■ YOUR GOAL:
Type out the data again, word for word and in full.

======== TASK DATA

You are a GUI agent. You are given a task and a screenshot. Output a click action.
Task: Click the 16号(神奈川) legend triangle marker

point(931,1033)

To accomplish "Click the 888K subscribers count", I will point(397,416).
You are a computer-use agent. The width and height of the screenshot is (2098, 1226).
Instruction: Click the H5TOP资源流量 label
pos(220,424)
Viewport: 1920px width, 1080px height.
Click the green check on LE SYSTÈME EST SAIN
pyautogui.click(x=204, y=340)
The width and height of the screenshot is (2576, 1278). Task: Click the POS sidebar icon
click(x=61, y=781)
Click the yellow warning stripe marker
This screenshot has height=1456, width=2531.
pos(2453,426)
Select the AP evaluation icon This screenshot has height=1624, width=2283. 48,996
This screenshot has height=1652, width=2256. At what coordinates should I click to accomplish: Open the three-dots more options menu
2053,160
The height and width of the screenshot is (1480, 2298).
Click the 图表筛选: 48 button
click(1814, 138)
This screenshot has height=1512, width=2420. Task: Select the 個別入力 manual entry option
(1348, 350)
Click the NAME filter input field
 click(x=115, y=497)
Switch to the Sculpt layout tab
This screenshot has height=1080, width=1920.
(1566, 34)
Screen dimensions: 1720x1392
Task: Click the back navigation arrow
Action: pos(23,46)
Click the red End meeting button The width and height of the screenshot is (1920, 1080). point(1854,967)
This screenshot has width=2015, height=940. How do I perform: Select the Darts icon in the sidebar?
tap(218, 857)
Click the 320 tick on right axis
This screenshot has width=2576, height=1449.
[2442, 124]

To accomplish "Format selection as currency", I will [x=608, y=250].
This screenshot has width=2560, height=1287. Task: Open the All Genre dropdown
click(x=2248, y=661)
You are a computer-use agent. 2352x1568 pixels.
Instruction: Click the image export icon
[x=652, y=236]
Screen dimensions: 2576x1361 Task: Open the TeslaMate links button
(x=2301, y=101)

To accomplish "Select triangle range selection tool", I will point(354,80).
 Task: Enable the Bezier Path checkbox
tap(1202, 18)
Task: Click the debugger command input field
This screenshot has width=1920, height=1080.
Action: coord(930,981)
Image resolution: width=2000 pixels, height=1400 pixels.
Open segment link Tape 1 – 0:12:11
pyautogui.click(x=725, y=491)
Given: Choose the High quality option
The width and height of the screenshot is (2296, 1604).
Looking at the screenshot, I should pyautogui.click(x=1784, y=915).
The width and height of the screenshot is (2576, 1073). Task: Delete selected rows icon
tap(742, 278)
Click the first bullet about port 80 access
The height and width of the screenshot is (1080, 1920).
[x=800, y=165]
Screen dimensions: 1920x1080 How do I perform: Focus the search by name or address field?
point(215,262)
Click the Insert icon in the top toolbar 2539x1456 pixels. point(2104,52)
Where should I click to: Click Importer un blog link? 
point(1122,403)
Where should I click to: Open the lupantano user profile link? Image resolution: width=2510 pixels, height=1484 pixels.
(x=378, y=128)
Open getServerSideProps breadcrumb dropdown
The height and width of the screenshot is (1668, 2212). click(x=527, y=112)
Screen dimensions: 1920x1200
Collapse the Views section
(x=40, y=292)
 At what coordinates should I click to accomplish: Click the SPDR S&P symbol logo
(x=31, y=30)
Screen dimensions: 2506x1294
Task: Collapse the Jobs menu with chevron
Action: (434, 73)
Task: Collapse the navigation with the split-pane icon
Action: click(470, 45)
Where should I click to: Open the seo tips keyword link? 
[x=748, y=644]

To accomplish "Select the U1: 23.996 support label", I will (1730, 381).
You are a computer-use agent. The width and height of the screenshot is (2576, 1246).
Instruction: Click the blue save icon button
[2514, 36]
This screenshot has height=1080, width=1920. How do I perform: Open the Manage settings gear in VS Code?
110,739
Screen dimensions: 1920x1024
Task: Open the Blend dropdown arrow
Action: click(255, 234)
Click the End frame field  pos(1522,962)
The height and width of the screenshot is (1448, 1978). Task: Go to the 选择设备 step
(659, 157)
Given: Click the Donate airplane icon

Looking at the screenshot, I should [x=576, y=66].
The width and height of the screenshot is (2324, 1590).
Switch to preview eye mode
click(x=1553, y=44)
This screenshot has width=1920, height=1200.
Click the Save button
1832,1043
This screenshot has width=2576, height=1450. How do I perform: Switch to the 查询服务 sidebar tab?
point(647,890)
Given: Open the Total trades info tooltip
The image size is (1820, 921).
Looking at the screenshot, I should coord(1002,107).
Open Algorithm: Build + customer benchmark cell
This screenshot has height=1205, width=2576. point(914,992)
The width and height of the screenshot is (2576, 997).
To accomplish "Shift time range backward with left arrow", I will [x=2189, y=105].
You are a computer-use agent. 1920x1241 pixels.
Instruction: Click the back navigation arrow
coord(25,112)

================

■ TASK RESPONSE:
You are a GUI agent. You are given a task and a screenshot. Output a click action.
Task: Click the 16号(神奈川) legend triangle marker

point(931,1033)

To accomplish "Click the 888K subscribers count", I will point(397,416).
You are a computer-use agent. The width and height of the screenshot is (2098, 1226).
Instruction: Click the H5TOP资源流量 label
pos(220,424)
Viewport: 1920px width, 1080px height.
Click the green check on LE SYSTÈME EST SAIN
pyautogui.click(x=204, y=340)
The width and height of the screenshot is (2576, 1278). Task: Click the POS sidebar icon
click(x=61, y=781)
Click the yellow warning stripe marker
This screenshot has height=1456, width=2531.
pos(2453,426)
Select the AP evaluation icon This screenshot has height=1624, width=2283. 48,996
This screenshot has height=1652, width=2256. At what coordinates should I click to accomplish: Open the three-dots more options menu
2053,160
The height and width of the screenshot is (1480, 2298).
Click the 图表筛选: 48 button
click(1814, 138)
This screenshot has height=1512, width=2420. Task: Select the 個別入力 manual entry option
(1348, 350)
Click the NAME filter input field
 click(x=115, y=497)
Switch to the Sculpt layout tab
This screenshot has height=1080, width=1920.
(1566, 34)
Screen dimensions: 1720x1392
Task: Click the back navigation arrow
Action: pos(23,46)
Click the red End meeting button The width and height of the screenshot is (1920, 1080). point(1854,967)
This screenshot has width=2015, height=940. How do I perform: Select the Darts icon in the sidebar?
tap(218, 857)
Click the 320 tick on right axis
This screenshot has width=2576, height=1449.
[2442, 124]

To accomplish "Format selection as currency", I will [x=608, y=250].
This screenshot has width=2560, height=1287. Task: Open the All Genre dropdown
click(x=2248, y=661)
You are a computer-use agent. 2352x1568 pixels.
Instruction: Click the image export icon
[x=652, y=236]
Screen dimensions: 2576x1361 Task: Open the TeslaMate links button
(x=2301, y=101)

To accomplish "Select triangle range selection tool", I will point(354,80).
 Task: Enable the Bezier Path checkbox
tap(1202, 18)
Task: Click the debugger command input field
This screenshot has width=1920, height=1080.
Action: coord(930,981)
Image resolution: width=2000 pixels, height=1400 pixels.
Open segment link Tape 1 – 0:12:11
pyautogui.click(x=725, y=491)
Given: Choose the High quality option
The width and height of the screenshot is (2296, 1604).
Looking at the screenshot, I should pyautogui.click(x=1784, y=915).
The width and height of the screenshot is (2576, 1073). Task: Delete selected rows icon
tap(742, 278)
Click the first bullet about port 80 access
The height and width of the screenshot is (1080, 1920).
[x=800, y=165]
Screen dimensions: 1920x1080 How do I perform: Focus the search by name or address field?
point(215,262)
Click the Insert icon in the top toolbar 2539x1456 pixels. point(2104,52)
Where should I click to: Click Importer un blog link? 
point(1122,403)
Where should I click to: Open the lupantano user profile link? Image resolution: width=2510 pixels, height=1484 pixels.
(x=378, y=128)
Open getServerSideProps breadcrumb dropdown
The height and width of the screenshot is (1668, 2212). click(x=527, y=112)
Screen dimensions: 1920x1200
Collapse the Views section
(x=40, y=292)
 At what coordinates should I click to accomplish: Click the SPDR S&P symbol logo
(x=31, y=30)
Screen dimensions: 2506x1294
Task: Collapse the Jobs menu with chevron
Action: (434, 73)
Task: Collapse the navigation with the split-pane icon
Action: click(470, 45)
Where should I click to: Open the seo tips keyword link? 
[x=748, y=644]

To accomplish "Select the U1: 23.996 support label", I will (1730, 381).
You are a computer-use agent. The width and height of the screenshot is (2576, 1246).
Instruction: Click the blue save icon button
[2514, 36]
This screenshot has height=1080, width=1920. How do I perform: Open the Manage settings gear in VS Code?
110,739
Screen dimensions: 1920x1024
Task: Open the Blend dropdown arrow
Action: click(255, 234)
Click the End frame field  pos(1522,962)
The height and width of the screenshot is (1448, 1978). Task: Go to the 选择设备 step
(659, 157)
Given: Click the Donate airplane icon

Looking at the screenshot, I should [x=576, y=66].
The width and height of the screenshot is (2324, 1590).
Switch to preview eye mode
click(x=1553, y=44)
This screenshot has width=1920, height=1200.
Click the Save button
1832,1043
This screenshot has width=2576, height=1450. How do I perform: Switch to the 查询服务 sidebar tab?
point(647,890)
Given: Open the Total trades info tooltip
The image size is (1820, 921).
Looking at the screenshot, I should coord(1002,107).
Open Algorithm: Build + customer benchmark cell
This screenshot has height=1205, width=2576. point(914,992)
The width and height of the screenshot is (2576, 997).
To accomplish "Shift time range backward with left arrow", I will [x=2189, y=105].
You are a computer-use agent. 1920x1241 pixels.
Instruction: Click the back navigation arrow
coord(25,112)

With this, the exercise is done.